O aguardado filme Gonzaga – De Pai Para Filho, que tem o patrocínio da Petrobras, estreia nesta sexta-feira (26) nos cinemas de todo o país. Dirigido por Breno Silveira, de 2 Filhos de Francisco, o longa narra a trajetória de Luiz Gonzaga, uma das mais importantes figuras da música popular brasileira, e do filho Gonzaguinha. Sempre acompanhado de sua sanfona, Gonzaga, que completaria 100 anos em 2012, inventou o Baião e gravou mais de 600 músicas e participou de 266 discos. Seu grande sucesso, ‘Asa Branca’, tornou-se um hino para os sertanejos. Gonzaguinha seguiu os passos do pai e criou, entre outros sucessos, a música que é considerada um marco da MPB: ‘O que é, o que é?’.
Para retratar a vida de Gonzaga, desde sua infância em Exu, no sertão pernambucano, passando pelo início da carreira nas ruas do Rio de Janeiro, até sua histórica turnê ‘Vida de Viajante’ com o filho Gonzaguinha, foram gravadas cenas no Nordeste e recriado o Rio de Janeiro dos anos 40. O diretor Breno Silveira conta que o filme foi rodado com riqueza de detalhes. Foram mais de 200 atores e 600 figurantes.
Segundo Breno, o que o motivou a levar a história de Gonzaga para as telonas foi a emoção que sentiu ao conhecer os detalhes da relação entre pai e filho. “Não são biografias que me interessam, mas boas histórias, que emocionem e toquem em questões universais, sentimentos que digam respeito a todas as pessoas. Há sete anos, a Marcia Braga, produtora, e a Maria Hernandez, idealizadora do projeto, me procuraram com umas fitas cassetes gravadas pelo Gonzaguinha, em que ele tentava resgatar a história do pai. Quando eu comecei a escutar, em cada fita eu percebia a emoção deles e ia me emocionando também. Fiquei impressionado ao entender que pai e filho estavam se conhecendo ali. Até que, numa das últimas fitas, o Gonzaguinha dizia: ‘Estou entrando no sertão, sertão que era do meu pai. À minha direita tem uma lua… Deve ser ele, o Velho Lua me olhando… Eu não conheci meu pai direito e, amanhã, é o enterro dele’. Fiquei emocionado e com vontade de contar essa história”, contou o diretor.
Petrobras

Maior patrocinadora da cultura brasileira, a Petrobras foi uma das principais responsáveis pela retomada do cinema nacional na década de 90. Essa parceria começou em 1994, com Carlota Joaquina, e se firmou com o patrocínio a grandes produções nacionais como O Quatrilho, Tieta, O Que É Isso, Companheiro?, Se Eu Fosse Você, Tropa de Elite, Saneamento Básico, Meu Nome Não É Johnny, entre outros. Hoje são mais de 500 filmes patrocinados pela Companhia.
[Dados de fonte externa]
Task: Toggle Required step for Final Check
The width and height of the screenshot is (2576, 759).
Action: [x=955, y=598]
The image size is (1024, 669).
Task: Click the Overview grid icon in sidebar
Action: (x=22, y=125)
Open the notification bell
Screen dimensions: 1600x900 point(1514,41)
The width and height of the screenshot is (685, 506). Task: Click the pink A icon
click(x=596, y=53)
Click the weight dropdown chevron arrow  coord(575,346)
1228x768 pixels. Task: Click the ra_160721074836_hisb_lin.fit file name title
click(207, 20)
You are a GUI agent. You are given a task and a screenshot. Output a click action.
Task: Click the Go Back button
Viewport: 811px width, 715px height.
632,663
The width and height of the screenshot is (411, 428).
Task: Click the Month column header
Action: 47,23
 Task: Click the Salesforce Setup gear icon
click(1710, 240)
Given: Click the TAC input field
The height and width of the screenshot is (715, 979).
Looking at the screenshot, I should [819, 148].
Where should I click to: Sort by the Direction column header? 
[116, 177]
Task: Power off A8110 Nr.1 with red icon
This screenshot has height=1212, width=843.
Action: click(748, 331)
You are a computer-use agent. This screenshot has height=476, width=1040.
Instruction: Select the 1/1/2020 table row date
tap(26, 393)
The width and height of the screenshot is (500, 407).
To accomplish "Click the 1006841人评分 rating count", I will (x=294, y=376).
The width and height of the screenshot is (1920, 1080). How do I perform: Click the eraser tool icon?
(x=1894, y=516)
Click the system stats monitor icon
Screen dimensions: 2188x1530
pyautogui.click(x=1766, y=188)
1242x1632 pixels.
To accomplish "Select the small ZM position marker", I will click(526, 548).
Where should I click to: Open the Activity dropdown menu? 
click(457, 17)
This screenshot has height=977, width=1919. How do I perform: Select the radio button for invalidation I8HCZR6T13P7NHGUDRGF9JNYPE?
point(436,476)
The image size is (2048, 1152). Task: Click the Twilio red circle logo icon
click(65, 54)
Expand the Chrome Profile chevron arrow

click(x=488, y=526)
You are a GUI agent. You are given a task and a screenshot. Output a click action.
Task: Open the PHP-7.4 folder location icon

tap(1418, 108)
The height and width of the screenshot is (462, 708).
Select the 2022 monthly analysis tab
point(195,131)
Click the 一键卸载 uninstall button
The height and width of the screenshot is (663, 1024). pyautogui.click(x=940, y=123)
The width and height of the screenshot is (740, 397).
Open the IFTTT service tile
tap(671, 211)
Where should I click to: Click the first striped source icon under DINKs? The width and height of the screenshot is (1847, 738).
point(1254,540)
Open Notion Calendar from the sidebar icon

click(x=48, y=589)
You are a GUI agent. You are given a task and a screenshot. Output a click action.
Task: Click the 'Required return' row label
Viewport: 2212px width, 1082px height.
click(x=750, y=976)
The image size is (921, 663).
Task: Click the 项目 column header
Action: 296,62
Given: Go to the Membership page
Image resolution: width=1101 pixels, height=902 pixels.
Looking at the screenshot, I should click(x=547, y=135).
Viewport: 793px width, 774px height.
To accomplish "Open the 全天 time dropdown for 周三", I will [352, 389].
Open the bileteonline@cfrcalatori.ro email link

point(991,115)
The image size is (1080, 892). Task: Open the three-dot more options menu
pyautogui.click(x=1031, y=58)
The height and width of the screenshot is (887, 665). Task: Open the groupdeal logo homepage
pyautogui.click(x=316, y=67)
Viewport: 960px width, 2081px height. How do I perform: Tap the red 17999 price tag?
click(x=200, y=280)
O incentivo ao audiovisual tem como objetivo estimular a produção, formar novas plateias e privilegiar espaços de fomento e circulação da produção nacional. Desde 2003, o Programa Petrobras Cultural já destinou, por meio de seleções públicas, R$ 164,9 milhões ao audiovisual, contemplando 547 projetos.